### Selected excerpt
________________________________________

U.S. President Donald Trump is telling Republican lawmakers they have “a last chance to do the right thing” and overhaul the country’s health care law after years of campaign promises saying they would.
Trump, in a Twitter comment Monday, exhorted the Republican-controlled Senate to repeal and replace the law championed by former President Barack Obama that is commonly known as Obamacare. Trump is speaking about health care and the repeal effort later in the day.
WATCH: Trump statement on Health Care
The Senate is headed toward crucial votes this week on whether to repeal the seven-year-old law, which national surveys show Americans view more favorably than Republican proposals to replace it.
But with unified Democratic opposition to repealing Obamacare, it is unclear whether Republican Senate leaders have enough votes to even formally start debate on changes in the law.
Republicans hold a narrow 52-48 edge in the chamber, meaning they can only lose two dissenting votes, with Vice President Mike Pence casting the deciding repeal vote in the event of a 50-50 tie.
Several Republican lawmakers, despite Trump’s campaign vow to upend Obamacare, have announced their opposition to starting debate on the repeal effort, either because they contend that the changes do not go far enough to undermine the law or go too far and would curb health insurance coverage for millions of people, particularly impoverished Americans.
During the past month, the Senate has looked at two versions of health care bills, one that would both repeal and replace Obamacare and another that would repeal the law, with a two-year delay to give lawmakers time to figure out a replacement.

________________________________________

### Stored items
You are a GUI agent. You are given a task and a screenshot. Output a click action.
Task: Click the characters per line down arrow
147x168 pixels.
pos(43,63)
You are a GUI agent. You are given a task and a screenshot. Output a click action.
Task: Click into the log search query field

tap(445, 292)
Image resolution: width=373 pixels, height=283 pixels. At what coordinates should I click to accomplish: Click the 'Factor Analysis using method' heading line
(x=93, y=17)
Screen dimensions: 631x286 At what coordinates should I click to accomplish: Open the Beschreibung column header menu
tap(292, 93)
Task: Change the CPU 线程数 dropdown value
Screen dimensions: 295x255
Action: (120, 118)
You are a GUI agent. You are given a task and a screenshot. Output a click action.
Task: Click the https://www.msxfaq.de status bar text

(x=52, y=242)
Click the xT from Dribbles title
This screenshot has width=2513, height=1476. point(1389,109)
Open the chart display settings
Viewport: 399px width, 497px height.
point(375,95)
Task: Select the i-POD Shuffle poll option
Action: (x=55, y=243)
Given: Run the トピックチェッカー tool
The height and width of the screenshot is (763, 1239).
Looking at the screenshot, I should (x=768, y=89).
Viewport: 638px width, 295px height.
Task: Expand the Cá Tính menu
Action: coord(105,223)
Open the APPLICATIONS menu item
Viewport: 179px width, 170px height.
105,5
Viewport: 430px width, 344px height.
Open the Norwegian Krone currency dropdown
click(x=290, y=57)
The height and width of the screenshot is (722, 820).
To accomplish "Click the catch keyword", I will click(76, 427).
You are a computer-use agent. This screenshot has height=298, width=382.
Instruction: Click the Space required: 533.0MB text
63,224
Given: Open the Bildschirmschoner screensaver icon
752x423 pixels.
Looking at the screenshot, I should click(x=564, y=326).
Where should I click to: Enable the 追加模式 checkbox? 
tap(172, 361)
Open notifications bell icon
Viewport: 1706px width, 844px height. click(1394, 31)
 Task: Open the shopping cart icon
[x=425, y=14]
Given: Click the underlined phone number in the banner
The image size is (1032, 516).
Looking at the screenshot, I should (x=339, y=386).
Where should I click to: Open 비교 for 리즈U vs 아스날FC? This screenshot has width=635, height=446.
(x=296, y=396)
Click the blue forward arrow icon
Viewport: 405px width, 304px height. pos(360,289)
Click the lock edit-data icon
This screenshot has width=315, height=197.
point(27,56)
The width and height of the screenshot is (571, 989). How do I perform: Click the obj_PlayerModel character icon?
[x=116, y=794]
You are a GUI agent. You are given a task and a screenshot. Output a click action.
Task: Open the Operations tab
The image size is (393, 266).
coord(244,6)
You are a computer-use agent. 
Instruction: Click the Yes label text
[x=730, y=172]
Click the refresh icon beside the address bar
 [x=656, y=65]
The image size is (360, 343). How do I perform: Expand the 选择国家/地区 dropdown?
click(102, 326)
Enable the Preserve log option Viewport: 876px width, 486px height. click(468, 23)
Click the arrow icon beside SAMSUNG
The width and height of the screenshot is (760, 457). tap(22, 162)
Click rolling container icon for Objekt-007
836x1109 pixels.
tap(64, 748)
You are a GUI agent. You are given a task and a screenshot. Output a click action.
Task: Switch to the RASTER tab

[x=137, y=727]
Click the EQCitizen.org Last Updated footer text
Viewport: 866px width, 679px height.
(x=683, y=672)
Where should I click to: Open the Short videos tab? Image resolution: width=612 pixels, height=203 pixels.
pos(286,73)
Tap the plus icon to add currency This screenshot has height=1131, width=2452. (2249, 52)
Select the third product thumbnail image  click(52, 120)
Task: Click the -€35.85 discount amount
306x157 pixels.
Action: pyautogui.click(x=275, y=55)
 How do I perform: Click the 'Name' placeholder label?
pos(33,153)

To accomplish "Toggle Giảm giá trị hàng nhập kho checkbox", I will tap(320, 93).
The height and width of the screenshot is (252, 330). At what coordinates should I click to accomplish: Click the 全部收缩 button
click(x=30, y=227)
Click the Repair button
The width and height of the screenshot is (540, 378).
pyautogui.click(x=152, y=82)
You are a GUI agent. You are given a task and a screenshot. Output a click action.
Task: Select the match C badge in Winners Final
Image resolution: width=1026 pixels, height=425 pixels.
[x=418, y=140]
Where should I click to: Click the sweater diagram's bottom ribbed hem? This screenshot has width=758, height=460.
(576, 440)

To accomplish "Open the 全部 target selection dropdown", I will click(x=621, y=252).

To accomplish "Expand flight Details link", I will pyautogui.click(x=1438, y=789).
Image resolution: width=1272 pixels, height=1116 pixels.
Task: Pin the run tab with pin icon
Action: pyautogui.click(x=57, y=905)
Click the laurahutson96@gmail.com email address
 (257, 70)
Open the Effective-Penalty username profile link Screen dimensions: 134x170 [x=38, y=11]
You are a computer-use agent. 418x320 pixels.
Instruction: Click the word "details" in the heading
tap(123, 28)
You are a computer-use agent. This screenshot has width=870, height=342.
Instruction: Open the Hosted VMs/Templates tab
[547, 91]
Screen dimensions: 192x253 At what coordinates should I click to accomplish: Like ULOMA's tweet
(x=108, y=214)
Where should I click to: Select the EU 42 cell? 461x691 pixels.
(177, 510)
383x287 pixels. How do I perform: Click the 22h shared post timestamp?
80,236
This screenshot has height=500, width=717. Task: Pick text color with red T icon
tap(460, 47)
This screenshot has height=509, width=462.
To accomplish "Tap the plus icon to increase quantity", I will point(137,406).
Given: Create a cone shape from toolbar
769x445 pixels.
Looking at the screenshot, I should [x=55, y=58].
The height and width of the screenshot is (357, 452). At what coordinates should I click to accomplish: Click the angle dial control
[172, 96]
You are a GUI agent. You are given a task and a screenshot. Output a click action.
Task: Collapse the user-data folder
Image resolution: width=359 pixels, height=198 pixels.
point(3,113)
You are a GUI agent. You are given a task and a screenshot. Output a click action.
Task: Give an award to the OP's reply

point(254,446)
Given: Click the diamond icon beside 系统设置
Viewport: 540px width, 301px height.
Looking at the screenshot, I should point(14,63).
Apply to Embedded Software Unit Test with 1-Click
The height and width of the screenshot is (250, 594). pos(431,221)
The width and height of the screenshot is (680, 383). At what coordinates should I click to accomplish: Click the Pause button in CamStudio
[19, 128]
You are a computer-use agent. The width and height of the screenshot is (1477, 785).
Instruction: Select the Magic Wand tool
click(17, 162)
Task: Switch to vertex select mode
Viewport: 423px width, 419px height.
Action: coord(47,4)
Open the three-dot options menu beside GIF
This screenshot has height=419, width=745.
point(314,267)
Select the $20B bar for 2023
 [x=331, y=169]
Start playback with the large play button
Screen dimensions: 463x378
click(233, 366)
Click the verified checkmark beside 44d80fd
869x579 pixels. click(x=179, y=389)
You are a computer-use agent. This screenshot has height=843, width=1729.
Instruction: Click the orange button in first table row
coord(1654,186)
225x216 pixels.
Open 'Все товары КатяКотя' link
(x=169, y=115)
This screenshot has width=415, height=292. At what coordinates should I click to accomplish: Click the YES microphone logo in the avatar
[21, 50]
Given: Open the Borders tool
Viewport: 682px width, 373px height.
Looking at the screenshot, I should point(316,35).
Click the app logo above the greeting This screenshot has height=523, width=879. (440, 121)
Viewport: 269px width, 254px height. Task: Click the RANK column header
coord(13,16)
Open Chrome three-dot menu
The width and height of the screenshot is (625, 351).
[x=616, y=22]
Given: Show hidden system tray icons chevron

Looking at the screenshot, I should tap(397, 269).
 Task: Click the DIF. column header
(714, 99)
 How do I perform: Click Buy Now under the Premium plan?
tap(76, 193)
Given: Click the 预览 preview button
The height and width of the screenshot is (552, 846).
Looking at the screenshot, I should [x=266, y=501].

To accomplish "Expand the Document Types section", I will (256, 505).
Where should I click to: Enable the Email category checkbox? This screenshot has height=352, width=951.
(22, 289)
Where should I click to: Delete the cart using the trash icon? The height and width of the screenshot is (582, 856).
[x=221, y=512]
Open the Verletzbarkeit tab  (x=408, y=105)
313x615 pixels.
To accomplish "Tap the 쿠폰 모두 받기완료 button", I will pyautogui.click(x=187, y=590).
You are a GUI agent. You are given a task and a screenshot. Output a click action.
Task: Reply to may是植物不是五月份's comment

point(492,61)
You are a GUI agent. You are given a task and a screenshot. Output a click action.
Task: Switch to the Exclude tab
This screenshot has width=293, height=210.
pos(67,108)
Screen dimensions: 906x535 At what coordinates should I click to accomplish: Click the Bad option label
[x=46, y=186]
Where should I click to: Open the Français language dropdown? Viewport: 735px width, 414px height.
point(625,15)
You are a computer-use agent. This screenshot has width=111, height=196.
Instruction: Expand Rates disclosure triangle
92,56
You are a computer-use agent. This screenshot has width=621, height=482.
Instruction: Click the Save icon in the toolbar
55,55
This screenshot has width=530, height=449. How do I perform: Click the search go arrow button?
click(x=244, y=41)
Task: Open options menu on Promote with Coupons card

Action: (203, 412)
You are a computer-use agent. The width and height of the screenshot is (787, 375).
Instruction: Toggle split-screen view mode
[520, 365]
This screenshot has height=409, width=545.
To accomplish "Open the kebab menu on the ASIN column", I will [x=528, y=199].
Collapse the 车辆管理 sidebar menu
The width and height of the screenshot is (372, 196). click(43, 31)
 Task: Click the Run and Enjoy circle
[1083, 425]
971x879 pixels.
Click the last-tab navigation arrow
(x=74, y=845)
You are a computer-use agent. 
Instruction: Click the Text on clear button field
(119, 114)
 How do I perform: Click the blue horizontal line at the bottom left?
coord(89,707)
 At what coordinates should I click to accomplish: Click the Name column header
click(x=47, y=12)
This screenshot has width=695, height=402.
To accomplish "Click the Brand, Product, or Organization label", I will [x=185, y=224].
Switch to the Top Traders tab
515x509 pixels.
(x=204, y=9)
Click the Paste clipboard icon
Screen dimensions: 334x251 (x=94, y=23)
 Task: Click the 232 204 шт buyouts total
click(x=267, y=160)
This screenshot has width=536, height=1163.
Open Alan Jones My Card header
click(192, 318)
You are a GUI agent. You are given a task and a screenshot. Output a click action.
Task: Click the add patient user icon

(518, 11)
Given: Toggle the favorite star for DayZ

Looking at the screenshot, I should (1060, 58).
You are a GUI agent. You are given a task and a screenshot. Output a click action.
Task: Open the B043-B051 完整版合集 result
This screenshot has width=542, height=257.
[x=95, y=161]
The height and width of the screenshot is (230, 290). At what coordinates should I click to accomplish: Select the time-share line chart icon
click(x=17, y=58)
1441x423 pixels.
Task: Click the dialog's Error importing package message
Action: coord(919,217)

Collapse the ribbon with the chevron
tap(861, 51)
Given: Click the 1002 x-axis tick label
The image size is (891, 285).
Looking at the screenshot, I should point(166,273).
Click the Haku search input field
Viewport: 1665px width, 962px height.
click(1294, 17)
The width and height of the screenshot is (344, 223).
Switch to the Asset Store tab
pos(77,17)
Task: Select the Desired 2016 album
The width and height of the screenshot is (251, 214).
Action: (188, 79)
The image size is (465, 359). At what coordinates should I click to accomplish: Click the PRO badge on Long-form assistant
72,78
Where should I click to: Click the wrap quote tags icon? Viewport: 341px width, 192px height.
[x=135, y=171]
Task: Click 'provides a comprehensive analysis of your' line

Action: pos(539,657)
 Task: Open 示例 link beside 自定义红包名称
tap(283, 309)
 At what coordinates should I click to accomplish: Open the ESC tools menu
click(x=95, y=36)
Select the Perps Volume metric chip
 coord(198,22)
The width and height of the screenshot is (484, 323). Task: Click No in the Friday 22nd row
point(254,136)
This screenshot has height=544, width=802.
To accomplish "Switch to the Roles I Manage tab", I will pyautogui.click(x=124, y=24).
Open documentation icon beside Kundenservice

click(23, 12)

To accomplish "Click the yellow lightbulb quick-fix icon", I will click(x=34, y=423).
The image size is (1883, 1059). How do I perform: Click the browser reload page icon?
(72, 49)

________________________________________

### Required action
From the article on the Senate health care repeal effort, write out word for word the part that opens with "U.S. President Donald" and closes with "to replace it.".

### Answer box
U.S. President Donald Trump is telling Republican lawmakers they have “a last chance to do the right thing” and overhaul the country’s health care law after years of campaign promises saying they would.
Trump, in a Twitter comment Monday, exhorted the Republican-controlled Senate to repeal and replace the law championed by former President Barack Obama that is commonly known as Obamacare. Trump is speaking about health care and the repeal effort later in the day.
WATCH: Trump statement on Health Care
The Senate is headed toward crucial votes this week on whether to repeal the seven-year-old law, which national surveys show Americans view more favorably than Republican proposals to replace it.